ASSIGNMENT: Pictures are to be left out; every line from the one that holds "Click the Recall recent dialogs icon" to the end of the data is to be retyped exactly.

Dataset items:

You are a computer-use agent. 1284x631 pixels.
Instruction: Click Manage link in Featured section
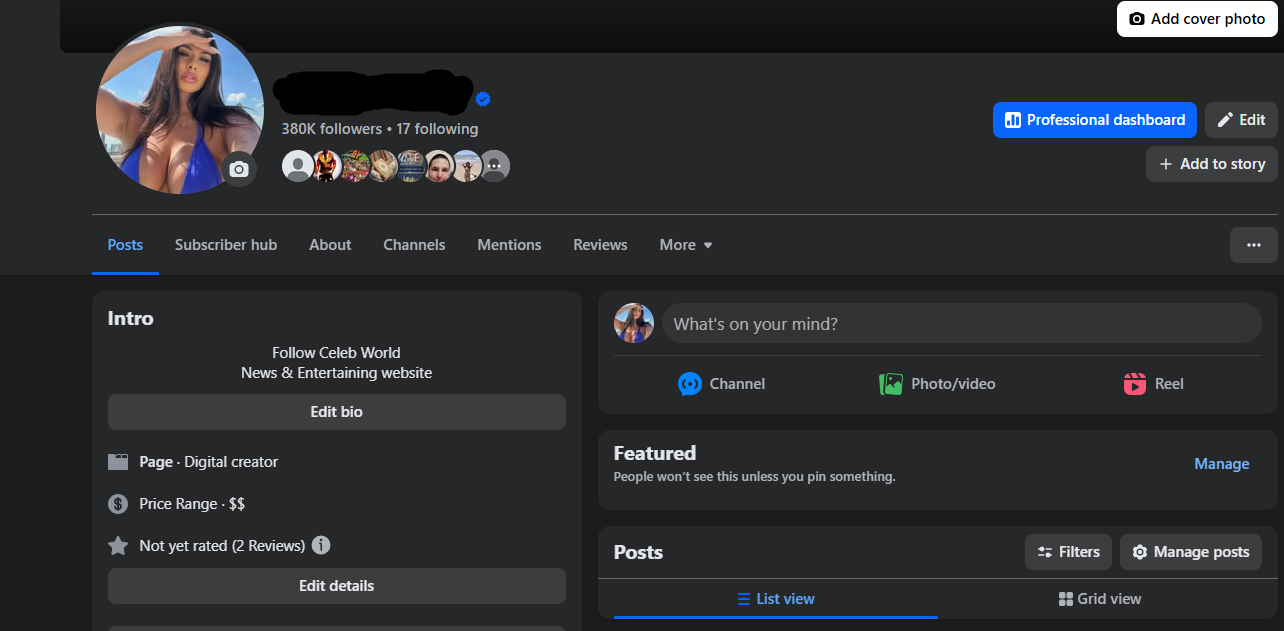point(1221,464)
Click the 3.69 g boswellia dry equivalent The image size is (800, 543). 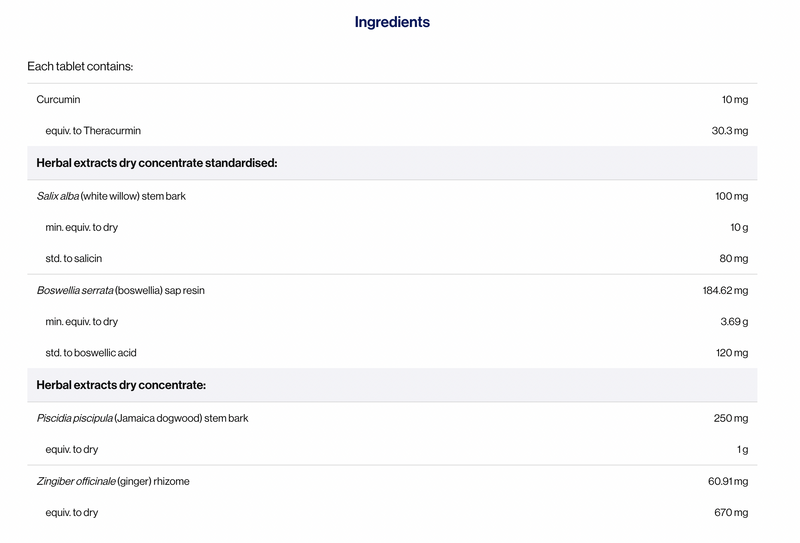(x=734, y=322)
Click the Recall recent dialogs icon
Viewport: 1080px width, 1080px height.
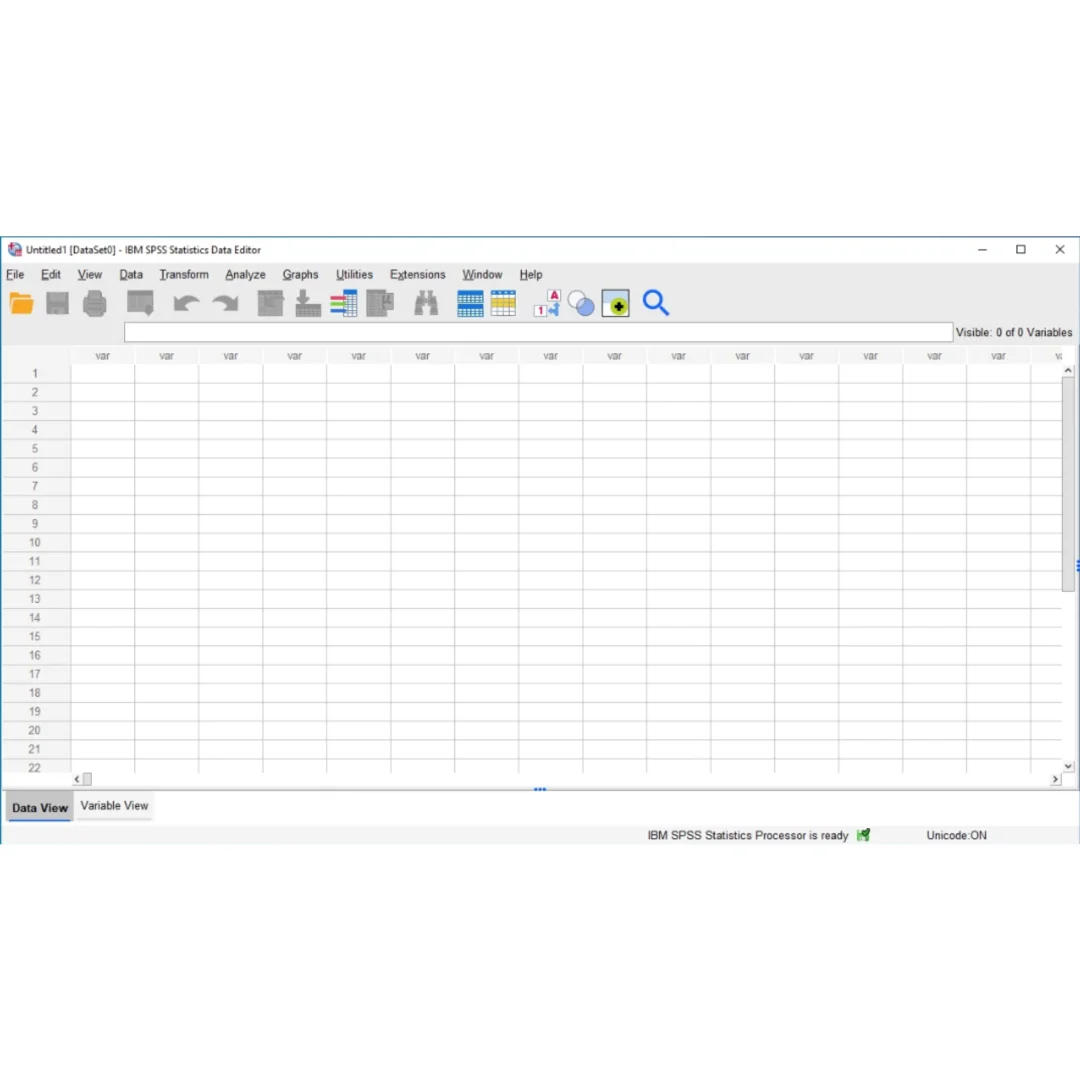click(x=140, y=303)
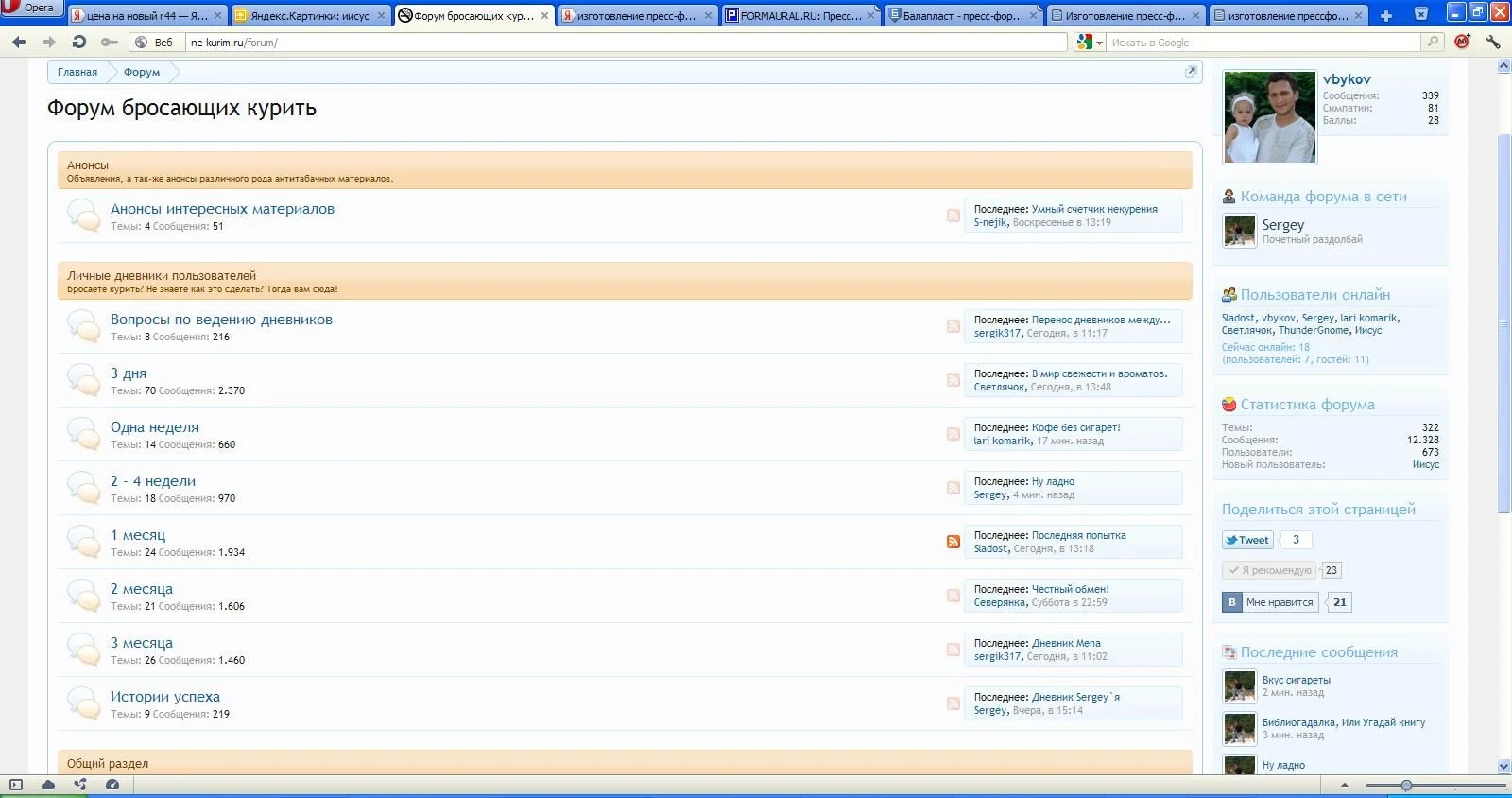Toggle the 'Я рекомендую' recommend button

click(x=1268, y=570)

REPLY TO THE TASK:
Click the Recall recent dialogs icon
Viewport: 1080px width, 1080px height.
click(x=140, y=303)
Toggle the 'Я рекомендую' recommend button

click(x=1268, y=570)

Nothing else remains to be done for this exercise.